Wien. Das Rätselraten im Fall der durchgesickerten Daten von 37.000 Lehrern und ihren Schülern geht weiter. Noch ist zwar unklar, warum die Daten unverschlüsselt und ungeschützt auf einem rumänischen Server lagen. Fest steht nun aber: Auch die verantwortliche Firma Kapsch BusinessCom wusste bereits seit Mitte Dezember über ein mögliches Datenleck Bescheid.

1 Wie kamen die Daten von Schülern und Lehrern nach Rumänien?

Das Bundesinstitut für Bildungsforschung (BIFIE) übermittelte die vertraulichen Daten selbst an den rumänischen Partner der Kapsch-Tochter in Bukarest. Das bestätigt die Sprecherin der Kapsch-Gruppe der „Presse“. Vermutlich wurden die Daten für die Neuentwicklung der Applikation zur Informellen Kompetenzmessung (IKM) verwendet. Den Auftrag dazu erteilte das BIFIE im Frühjahr 2013. Wie es zu dem Datenleck kam, ist Gegenstand von Untersuchungen.

2 Welche Daten waren auf dem Server eigentlich zu finden?

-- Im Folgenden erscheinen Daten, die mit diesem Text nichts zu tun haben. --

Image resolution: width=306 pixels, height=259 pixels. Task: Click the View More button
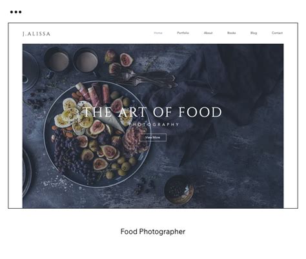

Es handelte sich um 37.000 E-Mail-Adressen von Lehrern und um 400.000 IKM-Testergebnisse. Zusätzlich waren die Testaufgaben auf dem Server zu finden. Einzig die Schülernamen waren verschlüsselt. Nun gibt es Stimmen, die diese Daten als „weitgehend wertlos“ bezeichnen. Sie seien alt und im Sinne des Datenschutzgesetzes nicht sensibel. Denn dieses wertet nur jene Daten als sensibel, die über „die rassische und ethnische Herkunft, die politische Meinung, die Gewerkschaftszugehörigkeit, die religiöse oder philosophische Überzeugung sowie die Gesundheit oder das Sexualleben“ Auskunft geben. Ob das auf die durchgesickerten Daten zutrifft, ist noch nicht geklärt.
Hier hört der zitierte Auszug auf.